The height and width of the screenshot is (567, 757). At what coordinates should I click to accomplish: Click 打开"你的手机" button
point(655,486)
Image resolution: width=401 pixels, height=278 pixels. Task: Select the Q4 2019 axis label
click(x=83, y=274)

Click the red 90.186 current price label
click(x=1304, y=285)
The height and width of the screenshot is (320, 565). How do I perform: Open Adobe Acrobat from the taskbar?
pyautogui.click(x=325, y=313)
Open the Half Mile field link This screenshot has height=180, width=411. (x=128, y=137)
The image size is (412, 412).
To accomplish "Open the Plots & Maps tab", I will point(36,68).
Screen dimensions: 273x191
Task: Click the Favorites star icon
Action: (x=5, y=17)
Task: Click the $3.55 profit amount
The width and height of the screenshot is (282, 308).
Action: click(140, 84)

==

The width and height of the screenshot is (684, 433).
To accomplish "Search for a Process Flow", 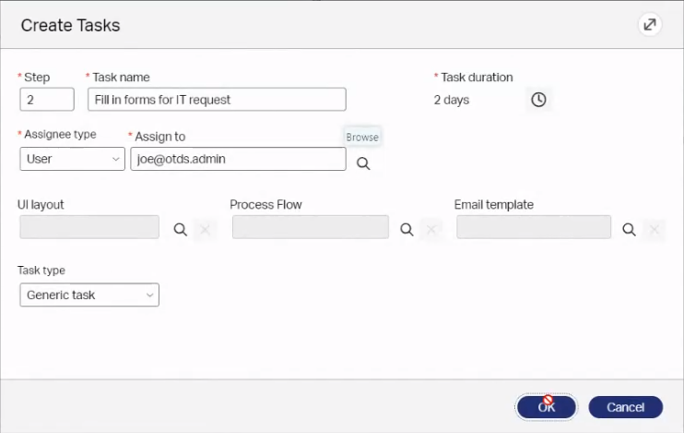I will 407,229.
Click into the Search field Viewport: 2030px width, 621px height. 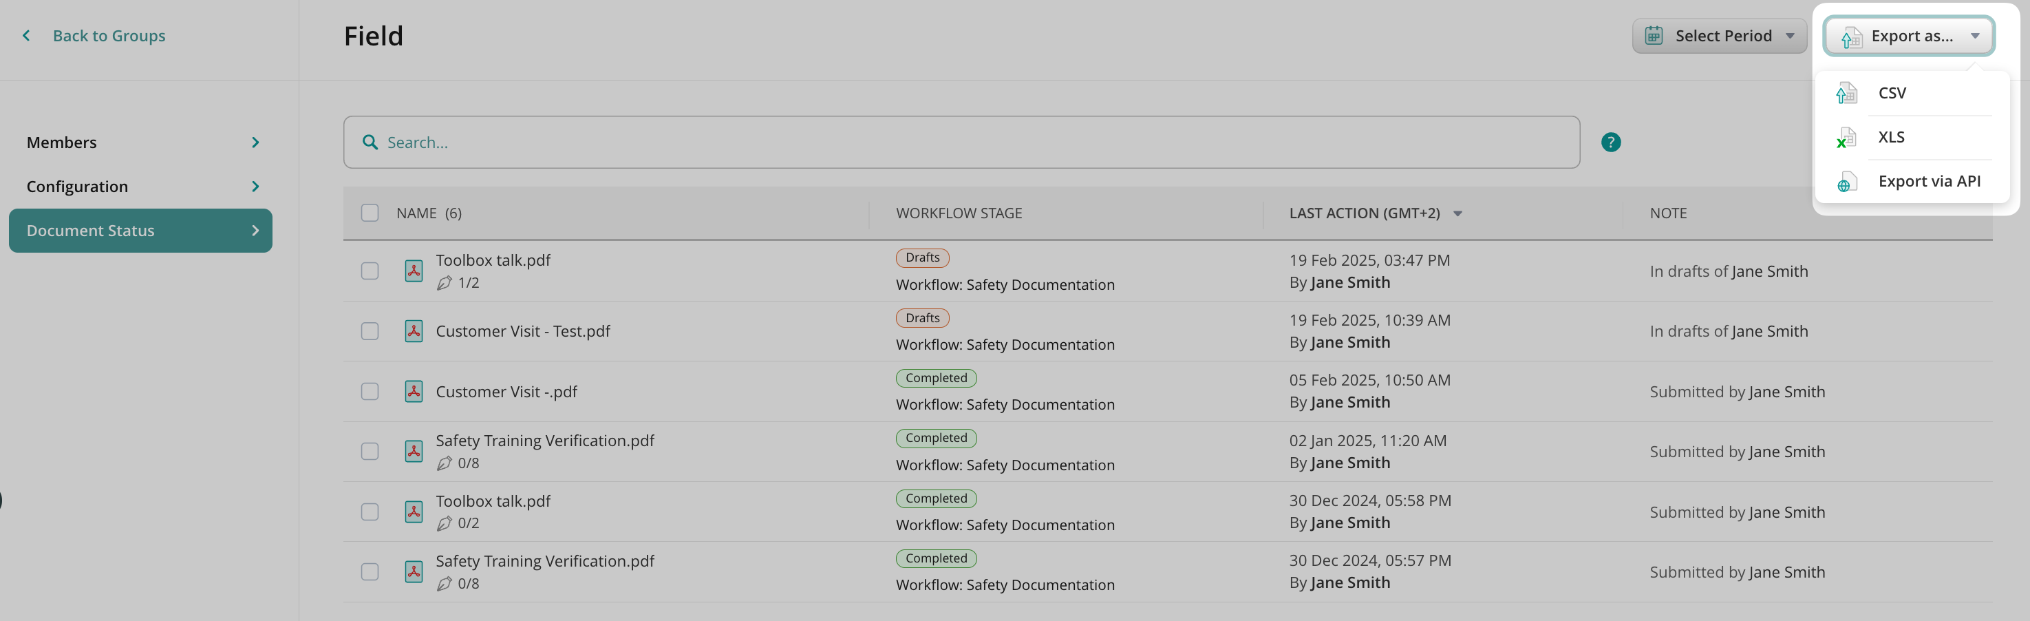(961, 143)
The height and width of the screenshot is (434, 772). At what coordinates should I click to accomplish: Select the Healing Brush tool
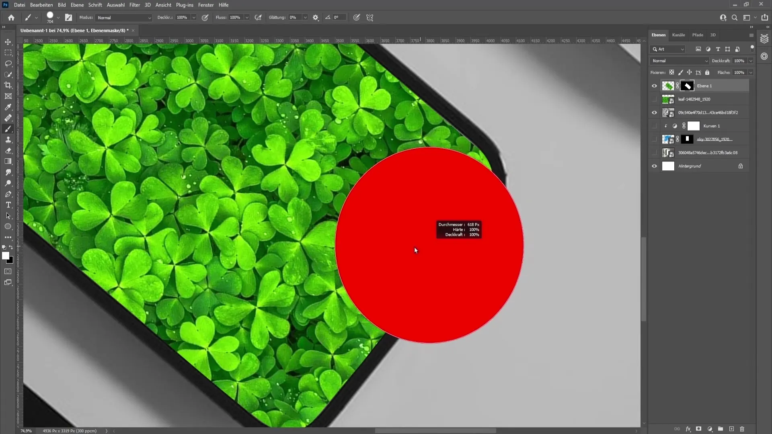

### EXERCISE
Retype only this portion of the data above: the line containing "The height and width of the screenshot is (567, 757).", the line containing "Task: Click the $3.55 profit amount", and all lines between them, exactly.

### WRITTEN ANSWER
The height and width of the screenshot is (567, 757). At what coordinates should I click to accomplish: Click 打开"你的手机" button
point(655,486)
Image resolution: width=401 pixels, height=278 pixels. Task: Select the Q4 2019 axis label
click(x=83, y=274)

Click the red 90.186 current price label
click(x=1304, y=285)
The height and width of the screenshot is (320, 565). How do I perform: Open Adobe Acrobat from the taskbar?
pyautogui.click(x=325, y=313)
Open the Half Mile field link This screenshot has height=180, width=411. (x=128, y=137)
The image size is (412, 412).
To accomplish "Open the Plots & Maps tab", I will point(36,68).
Screen dimensions: 273x191
Task: Click the Favorites star icon
Action: (x=5, y=17)
Task: Click the $3.55 profit amount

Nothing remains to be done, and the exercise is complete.